APPEAL from chancery court of Sunflower county, HON. J.L. WILLIAMS, Chancellor.
J.O. Eastland, of Ruleville, C.C. Pace, of Cleveland, and J.J. Breland and R.L. Cannon, both of Sumner, for appellant.
The question for decision is this: Defendants, common carriers by motor vehicle, acting under their franchise, are under the duty to transport a film in interstate commerce from Memphis, Tennessee, to Moorhead, Mississippi. To suit their convenience they deliver this film to C.J. Collier and Bim Jackson, instructing Collier to carry the film in his automobile to Ruleville, Mississippi, and there turn it over to Jackson, who is instructed by the defendants personally to carry the film to its destination, Moorhead, in his, Jackson's, automobile. The film reaches Ruleville, where Jackson transfers it to his automobile; but, instead of continuing the transportation himself, Jackson turns the car and the film over to Miss Linda Young Pittman, instructing her to carry the film to its destination, the Moorhead Theater. Miss Pittman sets out in Jackson's car, carrying the film. While she is driving over Highway 49 W, and over road covered by defendants' franchise, she negligently runs into the rear of a wagon in which complainant is riding, demolishes the wagon, and inflicts serious personal injuries on the complainant. Having thus set in motion this piece of freight, moving in interstate commerce, by entrusting its transportation to Collier and Jackson, can the defendants absolve themselves from liability for Miss Pittman's negligence by asserting that they never employed Miss Pittman, and never authorized Jackson to employ her, to carry the film?
Defendants at the time of the accident were common carriers.
Part II of the Interstate Commerce Act, U.S.C.A., Title 49, Ch. 8, Secs. 301-327 (See 1942 Supplement, pp. 102-172); Keystone Warehousing Co. v. Public Service Commission (Pa.), 161 A. 891; State v. Rosenstein (Iowa), 252 N.W. 251.
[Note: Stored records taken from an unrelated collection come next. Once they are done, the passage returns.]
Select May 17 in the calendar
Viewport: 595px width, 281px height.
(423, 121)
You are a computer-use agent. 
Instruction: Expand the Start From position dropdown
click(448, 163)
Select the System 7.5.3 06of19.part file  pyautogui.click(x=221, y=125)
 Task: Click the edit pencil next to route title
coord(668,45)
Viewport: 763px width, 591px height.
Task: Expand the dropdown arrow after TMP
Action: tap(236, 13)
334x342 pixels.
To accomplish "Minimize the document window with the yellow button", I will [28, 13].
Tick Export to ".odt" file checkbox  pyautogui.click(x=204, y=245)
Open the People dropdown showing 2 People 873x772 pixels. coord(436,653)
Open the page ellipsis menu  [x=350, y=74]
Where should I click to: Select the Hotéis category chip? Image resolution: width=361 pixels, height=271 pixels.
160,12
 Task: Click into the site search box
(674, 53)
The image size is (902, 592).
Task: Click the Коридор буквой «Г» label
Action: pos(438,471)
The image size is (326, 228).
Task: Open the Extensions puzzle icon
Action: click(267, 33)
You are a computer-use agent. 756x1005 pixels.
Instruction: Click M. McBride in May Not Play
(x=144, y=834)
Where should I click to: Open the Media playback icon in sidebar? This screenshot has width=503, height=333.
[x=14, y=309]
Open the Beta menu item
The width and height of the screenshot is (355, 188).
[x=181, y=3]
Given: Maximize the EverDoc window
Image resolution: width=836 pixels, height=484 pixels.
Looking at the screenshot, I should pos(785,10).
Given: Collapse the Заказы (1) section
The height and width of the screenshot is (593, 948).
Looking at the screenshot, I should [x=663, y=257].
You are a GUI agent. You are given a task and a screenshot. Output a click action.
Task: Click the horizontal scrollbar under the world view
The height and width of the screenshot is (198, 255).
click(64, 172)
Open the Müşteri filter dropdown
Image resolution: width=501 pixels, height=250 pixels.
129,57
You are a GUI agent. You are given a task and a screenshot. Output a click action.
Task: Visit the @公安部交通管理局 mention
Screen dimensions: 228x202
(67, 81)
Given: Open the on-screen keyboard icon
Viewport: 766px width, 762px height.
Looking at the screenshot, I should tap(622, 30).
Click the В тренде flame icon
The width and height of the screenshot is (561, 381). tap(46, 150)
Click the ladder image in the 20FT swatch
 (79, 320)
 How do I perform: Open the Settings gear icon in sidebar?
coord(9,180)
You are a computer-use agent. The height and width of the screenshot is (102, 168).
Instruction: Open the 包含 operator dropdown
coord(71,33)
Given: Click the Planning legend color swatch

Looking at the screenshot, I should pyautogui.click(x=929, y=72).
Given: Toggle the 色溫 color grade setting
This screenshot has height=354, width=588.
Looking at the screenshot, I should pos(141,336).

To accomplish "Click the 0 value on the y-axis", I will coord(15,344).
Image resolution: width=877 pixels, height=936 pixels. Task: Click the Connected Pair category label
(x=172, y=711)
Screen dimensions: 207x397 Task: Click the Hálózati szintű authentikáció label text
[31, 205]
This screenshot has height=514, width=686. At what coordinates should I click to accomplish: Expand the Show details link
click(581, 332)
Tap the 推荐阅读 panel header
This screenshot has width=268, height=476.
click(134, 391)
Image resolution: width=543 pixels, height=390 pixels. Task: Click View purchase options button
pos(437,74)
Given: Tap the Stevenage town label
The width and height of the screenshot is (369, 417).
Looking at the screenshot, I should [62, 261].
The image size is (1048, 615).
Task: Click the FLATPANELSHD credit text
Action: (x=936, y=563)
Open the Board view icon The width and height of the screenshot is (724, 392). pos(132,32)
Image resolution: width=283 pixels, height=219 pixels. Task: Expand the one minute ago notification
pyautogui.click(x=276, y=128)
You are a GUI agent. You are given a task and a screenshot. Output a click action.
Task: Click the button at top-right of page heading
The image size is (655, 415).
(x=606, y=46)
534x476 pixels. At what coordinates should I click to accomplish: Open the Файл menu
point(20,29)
A common carrier cannot delegate to an independent contractor or to any one else its duty to conduct its business of transportation with safety to the public.
Yazoo M.V.R. Co. v. Gordon, 184 Miss. 885, 186 So. 631; Emerson v. Park (Texas), 84 S.W.2d 1100; Interstate Motor Freight Corp. v. Beecher (Ohio), 174 N.E. 27; Cotton v. Ship-By-Truck Co. (Mo.), 85 S.W.2d 80; Duncan v. Evans (Ohio), 17 N.E.2d 913; Duncan v. Evans (Ohio), 20 N.E.2d 729; Aetna Casualty Surety Co. v. Prather (Ga.), 2 S.E.2d 115; Stickel v. Erie Motor Freight (Ohio), 6 N.E.2d 15; Liberty Highway Co. v. Callahan (Ohio), 157 N.E. 708; Taylor v. Oakland Scavenger Co. (Calif.), 110 P.2d 1044; Bates Motor Transport Lines v. Mayer (Ind.), 14 N.E.2d 91; Dixie Stage Lines v. Anderson (Ala.), 134 So. 23; 14 R.C.L. 102, Sec. 38; 23 A.L.R. 1003; 28 A.L.R. 194, Sec. 26; 28 A.L.R. 196, Note 1; 28 A.L.R. 123, 124, Note 1; 28 A.L.R. 126, 127, Notes 2 and 3; 87 A.L.R. 788, case note.
If an agent or employee of a common carrier in charge of an instrumentality of transportation used in the business of the carrier, without authority and against the instruction of the carrier, turns such instrumentality over to one not employed by the carrier, the carrier is liable for any negligent handling of such instrumentality by the one to whom it has been so turned over.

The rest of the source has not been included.